Class FieldMatchMetricsComputer


  • public final class FieldMatchMetricsComputer
    extends java.lang.Object

    Calculates a set of metrics capturing information about the degree of agreement between a query and a field string. This algorithm attempts to capture the property of text that very close tokens are usually part of the same semantic structure, while tokens farther apart are much more loosely related. The algorithm will locate alternative such regions containing multiple query tokens (segments), do a more detailed analysis of these segments and choose the ones producing the best overall set of match metrics (subject to certain resource constraints).

    Such segments are found by looking at query terms in sequence from left to right and finding matches in the field. All alternative segment start points are explored, and the segmentation achieving the best overall string match metric score is preferred. Dynamic programming is used to avoid redoing work on segmentations.

    When a segment start point is found, subsequent tokens from the query are searched in the field from this starting point in "semantic order". This search order can be defined independently of the algorithm. The current order searches proximityLimit tokens ahead first, then the same distance backwards (so if you need to go two steps backwards in the field from the segment starting point, the real distance is -2, but the "semantic distance" is proximityLimit+2).
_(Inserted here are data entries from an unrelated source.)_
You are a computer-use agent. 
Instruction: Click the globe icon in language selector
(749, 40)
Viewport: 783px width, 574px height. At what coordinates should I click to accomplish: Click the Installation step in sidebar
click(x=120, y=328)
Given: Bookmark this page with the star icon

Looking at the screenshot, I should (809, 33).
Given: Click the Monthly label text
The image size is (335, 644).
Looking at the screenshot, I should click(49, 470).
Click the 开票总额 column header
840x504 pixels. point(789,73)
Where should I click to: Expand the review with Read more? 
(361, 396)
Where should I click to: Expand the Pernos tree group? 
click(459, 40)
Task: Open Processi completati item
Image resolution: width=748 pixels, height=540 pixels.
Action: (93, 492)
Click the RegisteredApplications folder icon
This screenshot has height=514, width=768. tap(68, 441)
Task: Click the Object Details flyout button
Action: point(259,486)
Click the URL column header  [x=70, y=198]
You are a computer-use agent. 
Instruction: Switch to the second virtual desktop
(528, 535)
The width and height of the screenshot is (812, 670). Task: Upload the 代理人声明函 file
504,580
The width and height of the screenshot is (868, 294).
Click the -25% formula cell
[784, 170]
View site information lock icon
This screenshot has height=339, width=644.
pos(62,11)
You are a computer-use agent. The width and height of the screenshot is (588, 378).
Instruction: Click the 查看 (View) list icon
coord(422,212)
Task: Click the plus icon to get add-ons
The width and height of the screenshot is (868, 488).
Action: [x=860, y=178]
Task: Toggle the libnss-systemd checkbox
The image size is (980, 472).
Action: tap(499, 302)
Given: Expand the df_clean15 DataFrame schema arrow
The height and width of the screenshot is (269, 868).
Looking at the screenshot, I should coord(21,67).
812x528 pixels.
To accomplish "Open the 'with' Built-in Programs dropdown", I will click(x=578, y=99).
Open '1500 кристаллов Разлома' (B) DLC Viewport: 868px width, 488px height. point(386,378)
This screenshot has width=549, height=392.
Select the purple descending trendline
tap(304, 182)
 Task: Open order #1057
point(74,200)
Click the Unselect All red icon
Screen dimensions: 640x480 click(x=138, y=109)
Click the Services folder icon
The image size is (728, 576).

    The actual metrics are calculated during execution of this algorithm by the FieldMatchMetrics class, by receiving events emitted from the algorithm. Any set of metrics derivable from these events are computable using this algorithm.

    Terminology:

    • Sequence - A set of adjacent matched tokens in the field
    • Segment - A field area containing matches to a continuous section of the query
    • Gap - A chunk of adjacent tokens inside a segment separating two matched characters
    • Semantic distance - A non-continuous distance between tokens in j, where the non-continuousness is mean to capture the semantic similarity between the query and those tokens.

    Notation: A position index in the query is denoted i. A position index in the field is denoted j.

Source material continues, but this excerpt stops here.